A Rádio Cidade é só uma rádio de hits, tá ligado? Hit-parade, "só sucesso", paradão, falou? Esse papo de "rock de verdade" é só para a emissora passar uma rasteira nas rádios pop concorrentes porque até os locutores seguem a linha do pop mais convencional, hoje simbolizado pelos Justin Bieber e Beyoncé da vida.

Portanto, é até ofensivo esperar que uma emissora canastrona como a Rádio Cidade - que nem comendo muito feijão com arroz chegará a ter 1% da competência de uma Fluminense FM - toque uma banda como Smiths ou a carreira solo do ex-vocalista do grupo inglês, Morrissey.

O cantor - que se apresentará no Rio, no próximo dia 24 - , mal consegue ser conhecido pela única música que os programadores das "rádios roque" costumam tocar, "Suedehead". Quando muito, ainda tem espaço para "Everyday is Like Sunday" no fim de noite.

Já em relação à banda, uma emissora como a Rádio Cidade mal consegue tocar uma meia-dúzia das maravilhosas canções de Morrissey e Johnny Marr (que está em excelente carreira-solo, mas as "rádios roque" praticamente ignoram), a saber, em ordem de importância:

1) "The Boy With The Thorn In His Side";
2) "This Charming Man";
3) "Ask";
4) "Bigmouth Strikes Again";
5) "Heaven Knows I'm Miserable Now".

Fora essas, só algum outro sucesso tipo "How Soon is Now?" e "Panic" para o fim de noite ou só para agradar aqueles jornalistas musicais descolados que fingem acreditar que as "rádios roque" são grande coisa só por conta de dois ou três programinhas mais conceituados (paciência: jornalista musical só sintoniza essas rádios depois de 21h30).

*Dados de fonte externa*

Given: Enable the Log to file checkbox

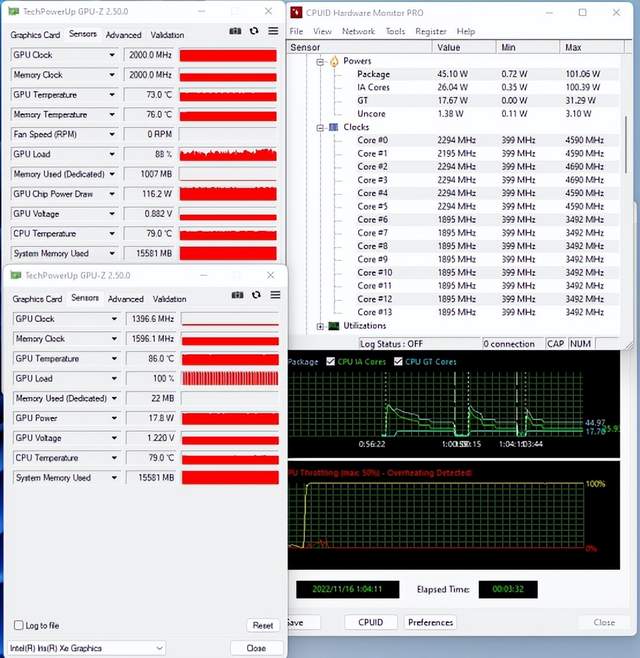Looking at the screenshot, I should pos(18,625).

Os fãs dos Smiths nem recorrem a essas rádios, por acharem que lá só chove no molhado. Eles preferem MP3, discos importados e outras exclusividades. E se eles estão descobrindo o "disco perdido" de 1984, produzido por Troy Tate, por que eles vão sintonizar uma rádio que só toca alguns sucessos mais manjados? Alternativos têm o pé no chão.